### Work item
Using the word "screenshot" as the filter, copy each matching line from the records.

+ + + + +

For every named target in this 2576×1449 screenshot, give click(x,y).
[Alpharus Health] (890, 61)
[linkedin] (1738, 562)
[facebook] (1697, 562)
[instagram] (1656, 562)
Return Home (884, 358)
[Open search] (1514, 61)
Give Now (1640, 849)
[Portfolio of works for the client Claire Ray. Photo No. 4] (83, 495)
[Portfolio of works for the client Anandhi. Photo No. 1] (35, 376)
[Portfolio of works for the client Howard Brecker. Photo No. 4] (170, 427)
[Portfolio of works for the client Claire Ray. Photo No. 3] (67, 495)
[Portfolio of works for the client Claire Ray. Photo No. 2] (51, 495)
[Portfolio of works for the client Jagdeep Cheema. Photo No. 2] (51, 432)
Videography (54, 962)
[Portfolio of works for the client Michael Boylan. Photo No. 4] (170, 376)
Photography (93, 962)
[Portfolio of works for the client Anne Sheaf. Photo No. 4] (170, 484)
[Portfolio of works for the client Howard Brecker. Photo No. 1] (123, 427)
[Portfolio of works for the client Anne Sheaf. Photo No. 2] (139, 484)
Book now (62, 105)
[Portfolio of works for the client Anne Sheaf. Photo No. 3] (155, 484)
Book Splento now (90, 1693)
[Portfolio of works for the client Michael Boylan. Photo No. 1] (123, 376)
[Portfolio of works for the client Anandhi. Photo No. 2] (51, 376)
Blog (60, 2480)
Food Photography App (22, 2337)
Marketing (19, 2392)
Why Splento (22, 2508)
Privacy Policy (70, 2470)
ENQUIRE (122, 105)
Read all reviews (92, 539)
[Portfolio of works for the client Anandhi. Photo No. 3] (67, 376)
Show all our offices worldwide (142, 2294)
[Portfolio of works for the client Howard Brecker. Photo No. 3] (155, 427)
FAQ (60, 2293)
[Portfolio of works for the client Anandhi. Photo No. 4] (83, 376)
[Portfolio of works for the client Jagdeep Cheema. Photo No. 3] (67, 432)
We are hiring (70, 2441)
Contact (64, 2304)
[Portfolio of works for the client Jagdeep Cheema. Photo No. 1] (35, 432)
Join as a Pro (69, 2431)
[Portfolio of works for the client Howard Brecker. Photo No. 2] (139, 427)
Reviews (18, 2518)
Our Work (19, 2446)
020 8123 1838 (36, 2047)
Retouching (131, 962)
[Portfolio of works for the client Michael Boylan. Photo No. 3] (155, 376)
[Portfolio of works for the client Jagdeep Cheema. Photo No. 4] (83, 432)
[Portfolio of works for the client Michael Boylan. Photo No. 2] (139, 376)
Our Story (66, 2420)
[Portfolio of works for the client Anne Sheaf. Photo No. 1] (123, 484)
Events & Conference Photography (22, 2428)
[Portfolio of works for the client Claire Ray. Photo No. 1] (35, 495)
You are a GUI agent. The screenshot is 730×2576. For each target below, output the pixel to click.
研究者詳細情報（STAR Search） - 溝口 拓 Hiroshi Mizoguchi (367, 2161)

+ + + + +

### Result of this task
For every named target in this 2576×1449 screenshot, give click(x,y).
You are a GUI agent. The screenshot is 730×2576. For each target below, output the pixel to click.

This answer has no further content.